**TASK DIRECTIONS:** Set down exactly the lines from the one containing "This screenshot has" through the last line of the data below, and no others.

[Dataset entries]
>>>>

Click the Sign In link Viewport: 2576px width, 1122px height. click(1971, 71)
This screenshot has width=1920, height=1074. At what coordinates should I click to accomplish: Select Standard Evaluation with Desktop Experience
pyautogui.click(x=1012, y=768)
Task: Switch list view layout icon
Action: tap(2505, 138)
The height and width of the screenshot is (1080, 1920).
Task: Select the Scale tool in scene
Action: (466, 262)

<<<<

**ANSWER:**
This screenshot has width=1920, height=1074. At what coordinates should I click to accomplish: Select Standard Evaluation with Desktop Experience
pyautogui.click(x=1012, y=768)
Task: Switch list view layout icon
Action: tap(2505, 138)
The height and width of the screenshot is (1080, 1920).
Task: Select the Scale tool in scene
Action: (466, 262)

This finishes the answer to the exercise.